### [The task]
Could you reproduce the campus smoking guidance between "As a reminder, please" and "information and support.", inclusive, substituting "Be thoughtful" for "Be mindful"?

### [Excerpted passage]

As a reminder, please be respectful of people's choices. We acknowledge this transition can be difficult. Here are some tips when reaching out to someone smoking on campus after September 1, 2017:

  • Be mindful. Reflect on your own thoughts and feelings before approaching someone. Do not attempt anything beyond your comfort level when providing information and support.
  • Be empathetic. Show compassion and understanding when discussing the policy with smokers.
  • Be respectful. Refer the person to the Cal Poly Smoke & Tobacco Free website for complete policy information and resources. If you do not feel entirely safe when engaging with policy violators, avoid further discussion or confrontation and leave the area.

Talking Points

Use the following scenarios and questions to help you discuss this policy with either a student or a colleague.

Scenario 1: You see a person using tobacco products on Cal Poly’s campus.

Response: Hello, my name is ________, and I am a(n) (employee and/or student) here at Cal Poly. I want to make you aware that as of September 1, 2017 we are now a smoke- and tobacco-free campus, which means that smoking is prohibited on campus, as well as all CSU’s due to an executive order. We would appreciate it if you would not smoke or use tobacco products while on campus. Thank you for helping us keep our campus smoke and tobacco free.

Scenario 2: A colleague asks you, "Where am I allowed to smoke?"

Response: As of September 1, 2017, smoking and the use of tobacco and vaping products are not allowed on Cal Poly’s campus. If you wish to smoke, you will need to leave the campus to do so. Maps indicating campus boundaries can be found on the Cal Poly's Smoke & Tobacco Free website.

Scenario 3: A colleague (staff or faculty) asks you, "Are there any smoking cessation resources available on campus?"

Response: Yes, you can visit the Campus Health & Wellbeing's Pharmacy for recommendations on over-the-counter or Nicotine Replacement Therapy (NRT) products. The pharmacist will be happy to talk with you and recommend a product that best suits your smoking behavior to help you quit. You can also visit the Cal Poly's Smoke & Tobacco Free website for HR and online resources that are readily available. San Luis Obispo County’s Tobacco Control Program provides off-campus cessation services on a monthly basis. This information is listed on the Cal Poly’s Smoke & Tobacco Free website as well.

Scenario 4: A student asks you, "Are there any smoking cessation resources available on campus?"

Response: Yes, you can visit Campus Health & Wellbeing’s Pharmacy for recommendations on over-the-counter or Nicotine Replacement Therapy (NRT) products. The pharmacist will be happy to talk with you and recommend a product that best suits your smoking behavior to help you quit. Campus Health & Wellbeing also provides cessation counseling. PULSE, Campus Health & Wellbeing’s Peer Health Education Program, can also help connect you to available services. You can access the Cal Poly's Smoke & Tobacco Free website, for online resources that are readily available.

Scenario 5: Someone asks you, "Am I allowed to smoke in my car?"

Response: We ask that you respect the campus policy and not smoke, use tobacco or vaping products while your vehicle is on Cal Poly’s property. Thank you.

Scenario 6: Vendors, contractors, and visitors violating the policy. 

We’d like to let you know that as of September 1, 2017, Cal Poly is a smoke-, vape- and tobacco-free environment. Smoking or the use of any tobacco or vaping products will not be permitted on any university property and ground, including the parking areas. More information can be found on our website. Thank you for respecting our new policy.

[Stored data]
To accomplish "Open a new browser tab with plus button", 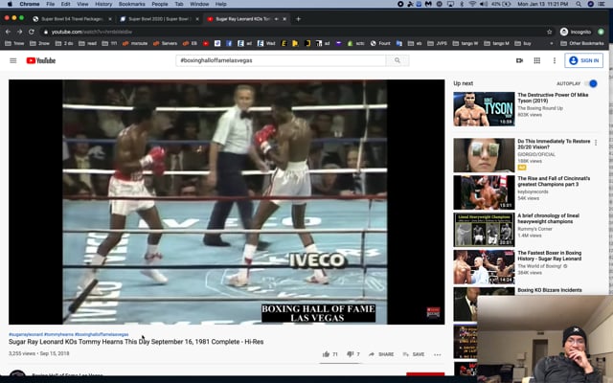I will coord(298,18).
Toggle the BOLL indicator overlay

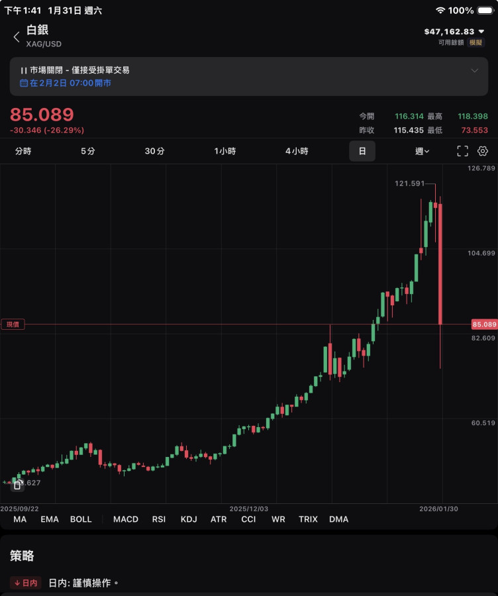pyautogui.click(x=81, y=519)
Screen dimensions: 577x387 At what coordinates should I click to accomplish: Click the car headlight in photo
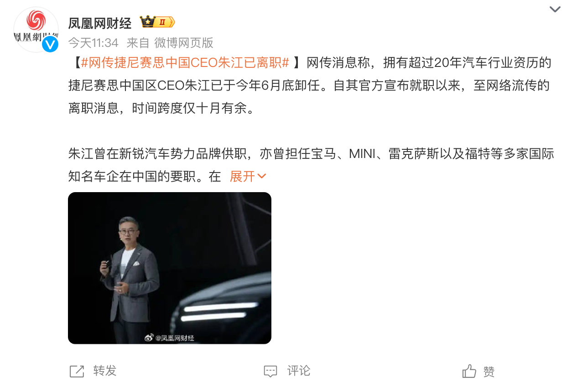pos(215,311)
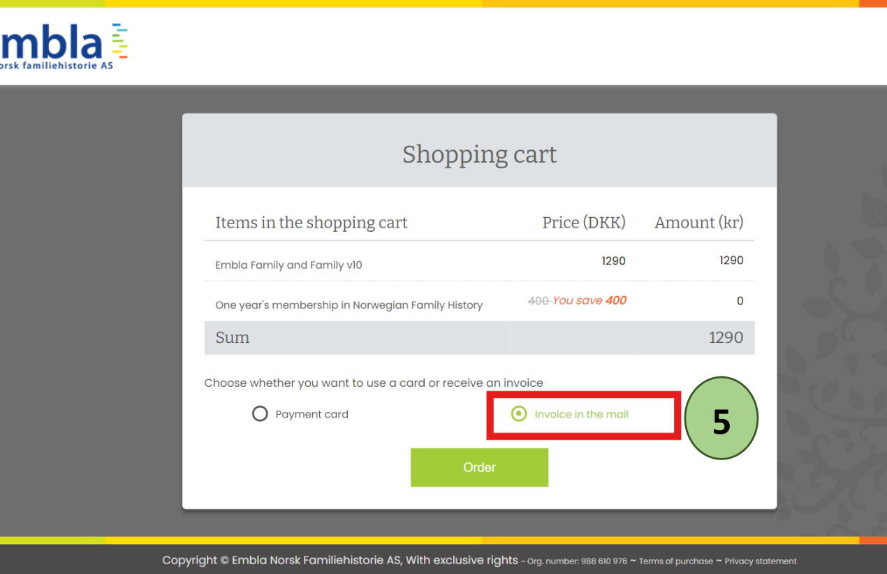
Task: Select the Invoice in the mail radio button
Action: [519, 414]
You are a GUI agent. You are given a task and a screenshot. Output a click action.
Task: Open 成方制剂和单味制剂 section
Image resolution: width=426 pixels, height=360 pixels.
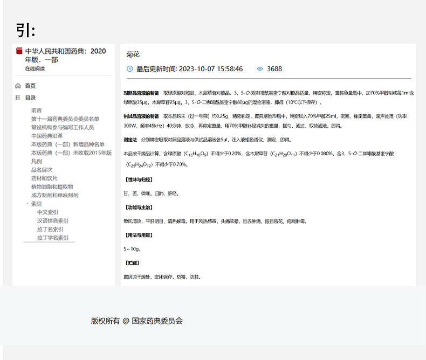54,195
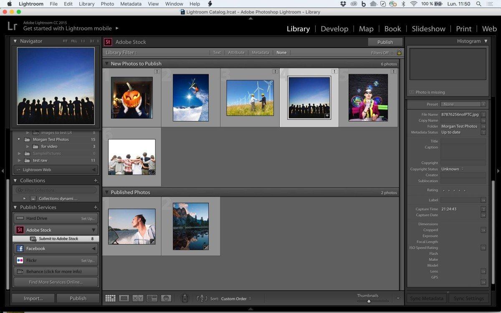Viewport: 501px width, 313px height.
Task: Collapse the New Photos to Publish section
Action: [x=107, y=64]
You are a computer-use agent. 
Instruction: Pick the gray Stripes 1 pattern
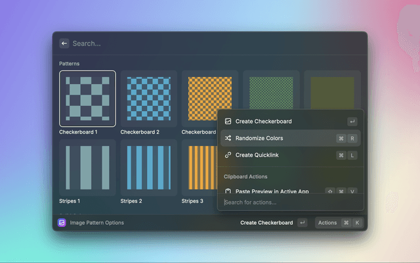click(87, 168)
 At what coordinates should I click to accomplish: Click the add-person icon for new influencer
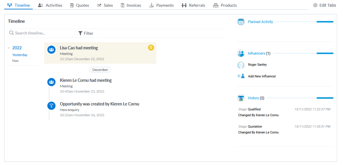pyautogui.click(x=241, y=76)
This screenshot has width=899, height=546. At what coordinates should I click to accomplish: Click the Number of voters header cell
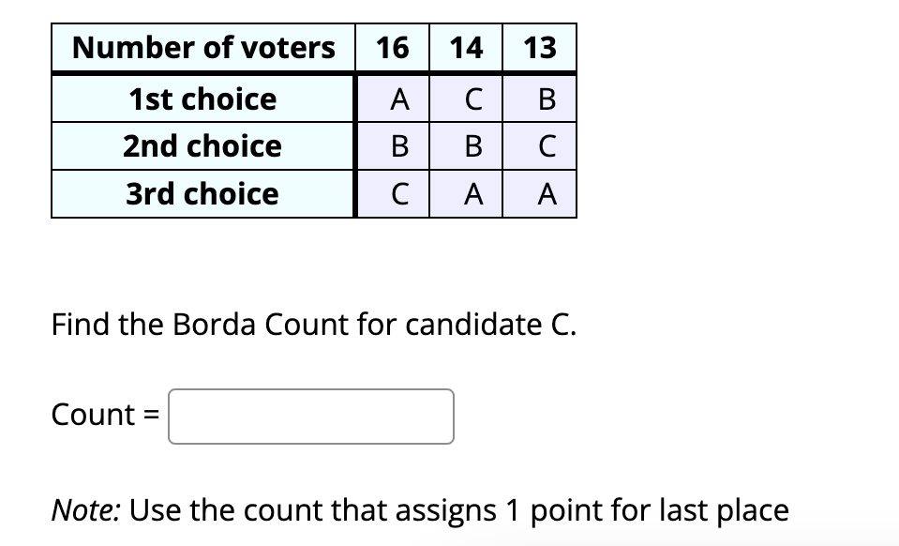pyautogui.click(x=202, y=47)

### [Answer area]
As a reminder, please be respectful of people's choices. We acknowledge this transition can be difficult. Here are some tips when reaching out to someone smoking on campus after September 1, 2017:

  • Be thoughtful. Reflect on your own thoughts and feelings before approaching someone. Do not attempt anything beyond your comfort level when providing information and support.